La farce de l’insurrection de Prigozhin est terminée. J’avais prédit qu’elle ne tarderait pas à se terminer :
Dans une douzaine d’heures, les choses devraient s’être calmées...
Environ huit heures après ma publication, Prigozhin avait renoncé et quitté les lieux.
Prigozhin avait lancé sa mutinerie sans espoir après que le ministère de la défense eut exigé que tous ses hommes signent des contrats avec l’armée russe.
Cela aurait supprimé l’autonomie de sa compagnie de mercenaires et, par conséquent, une grande partie de ses bénéfices. La course de ses troupes vers Moscou fut une tentative désespérée d’attirer l’attention de Poutine et de pousser le ministère à revoir ses plans.Pour justifier son action, Prigozhin a prétendu que les forces militaires russes avaient attaqué un camp Wagner et tué un certain nombre de ses troupes. Pour le prouver, il a publié une vidéo montrant des déchets dans les bois, mais aucun soldat mort. Il s’agissait d’un faux évident.
Poutine avait déjà accepté publiquement les plans du ministère et il n’est pas homme à revenir sur ses décisions sur un coup de tête ou sous la pression. Après le discours télévisé de Poutine du samedi matin, au cours duquel il a accusé Prigozhin de trahison sans le nommer, il était clair que la mutinerie n’avait aucune chance d’aboutir. De nombreux gouverneurs et militaires de haut rang ont rapidement assuré publiquement Poutine de leur loyauté.
Pour autant que l’on sache, aucun des commandants militaires de Wagner et seulement quelques milliers de ses 25.000 soldats avaient rejoint Prigozhin dans sa course folle. Personne en Russie n’a changé de camp ou ne l’a soutenu. Lorsque les troupes de Wagner sont entrées à Rostov sur le Don, les personnes qui ont parlé avec ses soldats ont critiqué leur présence. Lorsque Wagner est parti sans autre effusion de sang, les gens ont applaudi. Il est faux d’interpréter cela comme un soutien à Prigozhin, comme l’ont fait certains analystes “occidentaux“. Les gens étaient simplement heureux que ce coup d’éclat soit terminé.
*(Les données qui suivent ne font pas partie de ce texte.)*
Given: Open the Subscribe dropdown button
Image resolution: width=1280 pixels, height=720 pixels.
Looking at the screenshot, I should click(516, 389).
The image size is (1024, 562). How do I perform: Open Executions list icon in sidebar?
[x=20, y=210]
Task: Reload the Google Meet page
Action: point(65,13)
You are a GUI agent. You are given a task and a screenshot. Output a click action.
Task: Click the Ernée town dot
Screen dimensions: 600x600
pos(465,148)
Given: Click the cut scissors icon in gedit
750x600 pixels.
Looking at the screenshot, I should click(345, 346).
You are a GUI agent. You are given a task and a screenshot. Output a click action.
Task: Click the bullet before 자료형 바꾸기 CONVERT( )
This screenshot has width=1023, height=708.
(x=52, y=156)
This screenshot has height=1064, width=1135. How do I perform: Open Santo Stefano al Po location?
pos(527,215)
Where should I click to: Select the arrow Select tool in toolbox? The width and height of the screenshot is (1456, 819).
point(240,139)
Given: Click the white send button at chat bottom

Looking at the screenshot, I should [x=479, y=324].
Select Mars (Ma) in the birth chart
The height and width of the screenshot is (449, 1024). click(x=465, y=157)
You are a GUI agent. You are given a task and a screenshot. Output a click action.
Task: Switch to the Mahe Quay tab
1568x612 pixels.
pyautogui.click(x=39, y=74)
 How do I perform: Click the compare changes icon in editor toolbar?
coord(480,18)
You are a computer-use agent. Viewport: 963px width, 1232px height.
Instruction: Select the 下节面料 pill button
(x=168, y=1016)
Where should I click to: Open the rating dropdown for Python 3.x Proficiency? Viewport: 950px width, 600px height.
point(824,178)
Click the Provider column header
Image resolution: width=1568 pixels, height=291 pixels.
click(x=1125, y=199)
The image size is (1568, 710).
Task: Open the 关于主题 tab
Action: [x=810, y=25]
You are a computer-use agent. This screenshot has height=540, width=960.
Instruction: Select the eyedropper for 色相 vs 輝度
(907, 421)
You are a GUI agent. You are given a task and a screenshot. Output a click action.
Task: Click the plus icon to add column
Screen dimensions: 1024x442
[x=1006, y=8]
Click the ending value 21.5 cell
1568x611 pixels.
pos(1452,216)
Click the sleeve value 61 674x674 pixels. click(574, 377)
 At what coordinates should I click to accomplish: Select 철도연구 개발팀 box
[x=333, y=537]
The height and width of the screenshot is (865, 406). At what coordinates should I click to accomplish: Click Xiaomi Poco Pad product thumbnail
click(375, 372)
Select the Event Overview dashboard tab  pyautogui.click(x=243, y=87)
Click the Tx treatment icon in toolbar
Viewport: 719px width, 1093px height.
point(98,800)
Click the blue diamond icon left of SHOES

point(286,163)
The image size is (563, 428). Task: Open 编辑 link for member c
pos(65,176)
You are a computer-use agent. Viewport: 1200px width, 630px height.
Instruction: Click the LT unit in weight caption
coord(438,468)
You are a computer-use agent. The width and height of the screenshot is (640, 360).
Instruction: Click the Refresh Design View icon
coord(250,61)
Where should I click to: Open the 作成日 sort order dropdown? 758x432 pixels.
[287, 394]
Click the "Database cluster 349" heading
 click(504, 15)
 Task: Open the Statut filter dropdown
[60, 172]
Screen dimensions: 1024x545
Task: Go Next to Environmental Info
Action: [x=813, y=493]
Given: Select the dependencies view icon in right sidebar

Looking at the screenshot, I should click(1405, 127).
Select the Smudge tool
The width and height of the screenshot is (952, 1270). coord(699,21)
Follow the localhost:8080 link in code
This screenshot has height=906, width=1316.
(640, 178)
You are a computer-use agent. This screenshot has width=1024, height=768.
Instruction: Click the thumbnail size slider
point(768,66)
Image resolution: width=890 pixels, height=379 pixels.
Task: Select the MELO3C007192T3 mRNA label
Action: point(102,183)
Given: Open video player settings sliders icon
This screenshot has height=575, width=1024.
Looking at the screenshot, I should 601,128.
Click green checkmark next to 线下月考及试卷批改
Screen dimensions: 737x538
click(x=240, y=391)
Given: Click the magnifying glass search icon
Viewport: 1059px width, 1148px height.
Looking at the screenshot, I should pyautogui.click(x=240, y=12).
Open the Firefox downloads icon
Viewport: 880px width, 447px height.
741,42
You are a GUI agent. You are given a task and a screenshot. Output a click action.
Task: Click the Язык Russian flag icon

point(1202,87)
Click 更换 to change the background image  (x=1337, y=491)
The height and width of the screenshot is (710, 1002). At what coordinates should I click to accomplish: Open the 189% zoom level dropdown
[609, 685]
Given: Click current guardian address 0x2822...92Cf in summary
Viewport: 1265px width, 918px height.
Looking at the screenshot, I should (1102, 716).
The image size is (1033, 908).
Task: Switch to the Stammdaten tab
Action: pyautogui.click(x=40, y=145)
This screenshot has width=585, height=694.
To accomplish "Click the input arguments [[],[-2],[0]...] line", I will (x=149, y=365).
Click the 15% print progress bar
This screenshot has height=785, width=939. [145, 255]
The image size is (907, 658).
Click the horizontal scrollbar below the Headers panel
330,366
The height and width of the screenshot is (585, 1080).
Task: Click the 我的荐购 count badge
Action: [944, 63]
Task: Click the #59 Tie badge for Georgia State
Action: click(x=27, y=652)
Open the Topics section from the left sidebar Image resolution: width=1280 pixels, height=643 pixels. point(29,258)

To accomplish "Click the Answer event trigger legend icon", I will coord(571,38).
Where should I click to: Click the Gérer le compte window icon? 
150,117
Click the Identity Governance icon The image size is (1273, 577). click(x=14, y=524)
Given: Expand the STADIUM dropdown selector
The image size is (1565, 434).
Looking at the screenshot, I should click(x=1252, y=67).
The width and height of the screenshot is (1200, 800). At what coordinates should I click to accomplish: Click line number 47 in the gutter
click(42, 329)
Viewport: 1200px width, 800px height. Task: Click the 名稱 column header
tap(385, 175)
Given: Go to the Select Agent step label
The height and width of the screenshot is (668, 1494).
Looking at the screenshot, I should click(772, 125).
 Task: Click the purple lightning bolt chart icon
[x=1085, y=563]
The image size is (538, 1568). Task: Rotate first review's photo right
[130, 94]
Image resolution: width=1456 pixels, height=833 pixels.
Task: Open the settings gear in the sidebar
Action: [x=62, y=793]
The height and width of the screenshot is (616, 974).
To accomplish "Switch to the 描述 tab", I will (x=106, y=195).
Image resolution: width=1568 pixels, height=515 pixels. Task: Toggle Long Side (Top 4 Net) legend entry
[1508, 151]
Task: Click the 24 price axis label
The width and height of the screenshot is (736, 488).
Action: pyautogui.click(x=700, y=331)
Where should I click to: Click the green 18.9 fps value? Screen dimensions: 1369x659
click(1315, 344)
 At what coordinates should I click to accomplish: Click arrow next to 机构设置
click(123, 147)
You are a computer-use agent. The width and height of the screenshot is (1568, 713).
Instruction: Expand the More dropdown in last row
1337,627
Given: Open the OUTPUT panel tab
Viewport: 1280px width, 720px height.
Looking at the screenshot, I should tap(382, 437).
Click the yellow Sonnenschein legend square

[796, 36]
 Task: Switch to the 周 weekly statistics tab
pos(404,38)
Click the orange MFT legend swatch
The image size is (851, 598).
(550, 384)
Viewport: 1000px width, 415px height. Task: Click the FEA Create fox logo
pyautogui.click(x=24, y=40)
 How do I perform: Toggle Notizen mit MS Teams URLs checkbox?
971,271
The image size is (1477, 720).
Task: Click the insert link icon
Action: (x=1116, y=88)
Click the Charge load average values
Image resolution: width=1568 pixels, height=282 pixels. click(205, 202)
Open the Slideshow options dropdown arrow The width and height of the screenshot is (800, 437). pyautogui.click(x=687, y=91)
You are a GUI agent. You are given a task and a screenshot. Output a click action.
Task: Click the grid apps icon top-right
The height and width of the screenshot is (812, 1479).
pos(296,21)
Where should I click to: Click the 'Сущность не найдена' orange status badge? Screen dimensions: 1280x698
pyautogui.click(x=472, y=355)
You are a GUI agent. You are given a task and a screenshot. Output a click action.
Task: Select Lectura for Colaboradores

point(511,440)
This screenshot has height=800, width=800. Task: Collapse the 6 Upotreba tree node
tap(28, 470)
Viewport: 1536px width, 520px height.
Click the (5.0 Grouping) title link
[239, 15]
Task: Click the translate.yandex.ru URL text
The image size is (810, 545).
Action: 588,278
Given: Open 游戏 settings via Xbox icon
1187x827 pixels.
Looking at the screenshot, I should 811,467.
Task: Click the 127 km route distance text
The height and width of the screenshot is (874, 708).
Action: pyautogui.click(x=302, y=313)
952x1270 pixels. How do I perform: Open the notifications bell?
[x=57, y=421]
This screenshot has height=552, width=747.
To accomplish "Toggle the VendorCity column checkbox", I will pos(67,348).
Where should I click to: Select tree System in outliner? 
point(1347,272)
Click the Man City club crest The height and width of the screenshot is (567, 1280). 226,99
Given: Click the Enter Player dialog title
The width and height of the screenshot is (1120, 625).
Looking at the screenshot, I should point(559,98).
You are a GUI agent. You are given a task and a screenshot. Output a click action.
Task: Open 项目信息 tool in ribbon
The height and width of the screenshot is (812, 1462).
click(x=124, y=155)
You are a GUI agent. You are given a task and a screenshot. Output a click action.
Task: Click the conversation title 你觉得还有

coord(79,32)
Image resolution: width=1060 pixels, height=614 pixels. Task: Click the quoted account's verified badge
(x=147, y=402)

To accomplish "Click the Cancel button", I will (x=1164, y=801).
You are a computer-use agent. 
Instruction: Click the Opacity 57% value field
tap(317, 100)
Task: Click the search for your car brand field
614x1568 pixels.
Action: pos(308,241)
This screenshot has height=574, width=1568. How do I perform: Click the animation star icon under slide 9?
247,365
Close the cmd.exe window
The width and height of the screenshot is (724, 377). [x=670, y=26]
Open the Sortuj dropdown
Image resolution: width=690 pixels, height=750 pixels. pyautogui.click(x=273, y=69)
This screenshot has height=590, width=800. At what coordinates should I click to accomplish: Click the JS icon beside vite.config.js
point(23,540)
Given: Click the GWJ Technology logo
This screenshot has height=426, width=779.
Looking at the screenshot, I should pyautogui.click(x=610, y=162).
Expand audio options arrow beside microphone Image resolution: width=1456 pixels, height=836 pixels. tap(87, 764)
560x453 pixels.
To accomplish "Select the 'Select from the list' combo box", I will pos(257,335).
Finalement, le président du Belarus, Alexandre Loukachenko, probablement à la demande de Poutine, a appelé Prigozhin au téléphone, a utilisé des mots très forts et a négocié un accord. Si Prigozhin s’exile au Belarus, il ne sera plus inquiété. Mais les procureurs russes ne classeront pas encore l’affaire de trahison dont il fait l’objet. S’il fait à nouveau des siennes, il finira probablement en prison.
Prigozhin sera peut-être autorisé à emmener une partie de ses troupes en Biélorussie. Mais la grande majorité d’entre elles seront placées sous le commandement de l’armée russe et transformées en unités spéciales. La légion étrangère française pourrait être un bon exemple d’une telle force et de son utilisation potentielle.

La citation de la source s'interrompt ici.